FBI, Labor Department investigating employee-owned stock program after Vann's bankruptcy
The FBI and the U.S. Department of Labor are investigating the bankruptcy of a Montana appliance and electronics store that rendered its Employee Stock Ownership Plan worthless.
The FBI notified former Vann's Inc. employees who participated in the plan of the investigation in letters sent last week.
Investigators are asking the former employees if they believed or were told the stock plan was intended to provide for their retirement and how the loss of the stock program affected them. It also asks former employees to describe any interactions they had with former CEO George Manlove and former CFO Paul Nisbet that they felt were questionable and if they would be willing to testify in court.
FBI victim specialist Jeannette Miller, who sent the letter, did not return a call from The Associated Press seeking comment. A Department of Labor spokesman did not respond to a request to explain the scope of the investigation, and an FBI media contact did not return an email seeking comment.

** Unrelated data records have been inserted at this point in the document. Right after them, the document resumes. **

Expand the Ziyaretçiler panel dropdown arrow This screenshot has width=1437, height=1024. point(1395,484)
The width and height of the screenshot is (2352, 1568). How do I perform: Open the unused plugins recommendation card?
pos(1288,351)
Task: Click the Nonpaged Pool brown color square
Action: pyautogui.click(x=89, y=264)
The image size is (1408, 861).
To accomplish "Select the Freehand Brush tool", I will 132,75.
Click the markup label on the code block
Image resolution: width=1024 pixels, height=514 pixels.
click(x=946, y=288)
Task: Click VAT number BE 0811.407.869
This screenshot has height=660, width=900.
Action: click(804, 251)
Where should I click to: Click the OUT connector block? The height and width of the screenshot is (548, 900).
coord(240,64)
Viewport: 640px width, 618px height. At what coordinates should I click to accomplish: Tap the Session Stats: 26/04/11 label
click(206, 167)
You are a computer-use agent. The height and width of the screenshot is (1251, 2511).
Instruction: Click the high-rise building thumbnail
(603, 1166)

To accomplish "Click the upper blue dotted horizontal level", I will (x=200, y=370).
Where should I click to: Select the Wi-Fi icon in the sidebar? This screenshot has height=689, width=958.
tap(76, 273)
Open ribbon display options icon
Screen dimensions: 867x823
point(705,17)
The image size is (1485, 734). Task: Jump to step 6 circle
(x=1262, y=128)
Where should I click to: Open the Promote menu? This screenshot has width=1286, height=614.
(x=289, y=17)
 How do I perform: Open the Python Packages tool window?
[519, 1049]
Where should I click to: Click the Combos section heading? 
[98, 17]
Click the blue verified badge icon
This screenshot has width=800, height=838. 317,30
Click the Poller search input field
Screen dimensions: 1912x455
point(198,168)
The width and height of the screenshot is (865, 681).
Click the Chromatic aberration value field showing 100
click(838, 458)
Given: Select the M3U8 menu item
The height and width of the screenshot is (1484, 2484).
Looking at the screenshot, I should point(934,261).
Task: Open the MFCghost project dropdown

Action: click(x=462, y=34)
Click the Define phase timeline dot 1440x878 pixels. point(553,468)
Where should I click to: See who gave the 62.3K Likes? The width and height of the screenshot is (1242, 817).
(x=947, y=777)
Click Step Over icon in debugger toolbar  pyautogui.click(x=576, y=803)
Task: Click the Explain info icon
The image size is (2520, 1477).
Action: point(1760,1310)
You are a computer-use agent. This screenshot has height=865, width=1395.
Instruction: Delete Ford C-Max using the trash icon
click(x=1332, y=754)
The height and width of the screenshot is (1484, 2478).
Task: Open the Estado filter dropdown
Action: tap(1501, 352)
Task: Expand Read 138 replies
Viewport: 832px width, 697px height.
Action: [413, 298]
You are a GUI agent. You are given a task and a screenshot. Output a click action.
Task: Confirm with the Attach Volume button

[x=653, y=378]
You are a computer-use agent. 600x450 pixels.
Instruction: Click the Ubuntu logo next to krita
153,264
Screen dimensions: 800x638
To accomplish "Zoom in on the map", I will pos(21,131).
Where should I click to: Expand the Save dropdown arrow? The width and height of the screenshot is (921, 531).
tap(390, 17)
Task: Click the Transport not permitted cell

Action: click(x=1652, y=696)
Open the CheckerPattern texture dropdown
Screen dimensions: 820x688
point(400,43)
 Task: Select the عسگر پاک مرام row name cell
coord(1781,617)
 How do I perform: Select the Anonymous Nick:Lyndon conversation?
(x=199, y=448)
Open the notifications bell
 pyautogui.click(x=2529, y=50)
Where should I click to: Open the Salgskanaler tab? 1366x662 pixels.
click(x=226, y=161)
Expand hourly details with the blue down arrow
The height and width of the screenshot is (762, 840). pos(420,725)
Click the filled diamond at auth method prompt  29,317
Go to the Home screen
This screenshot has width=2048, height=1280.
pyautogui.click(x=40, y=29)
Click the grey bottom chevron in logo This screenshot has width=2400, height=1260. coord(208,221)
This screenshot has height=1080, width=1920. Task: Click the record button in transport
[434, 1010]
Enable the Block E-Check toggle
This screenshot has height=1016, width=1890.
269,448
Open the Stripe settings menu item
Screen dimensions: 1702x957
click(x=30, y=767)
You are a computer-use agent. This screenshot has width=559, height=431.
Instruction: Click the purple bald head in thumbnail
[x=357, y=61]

Last year, Manlove, Nisbet and others settled a lawsuit filed on behalf of 200 former employees who said gross mismanagement of the company cost them $9.2 million in stock losses.
The lawsuit said Manlove and Nisbet, as trustees of the stock ownership plan, violated the Employee Retirement Income Security Act by making reckless business decisions and by personally profiting at the plan's expense.
Specifically, the lawsuit said that between 2007 and 2012, Vann's made excessive rent payments for store properties owned by limited liability companies of which Manlove, Nisbet and others were members. It also said that Vann's made more than $4 million in improvements on those properties, which were eventually to be owned by the companies.
The bankruptcy trustee's lawsuit argued Vann's had more than $8 million in cash on hand in 2007 and that employees had more than $11 million in stock value. The company filed for bankruptcy in August 2012.
The lawsuit was settled in December for $7.4 million.
A spokesman for the Holland and Hart law firm in Billings, which represented Manlove and Nisbet in the trustee's lawsuit, said the firm did not have the authority to comment on their behalf about the investigation. No one returned a message left for George Manlove at his photography business in Eagle, Idaho. There is no current phone listing for Nisbet.
The joint FBI and Department of Labor investigation was first reported by KWYB-TV in Bozeman.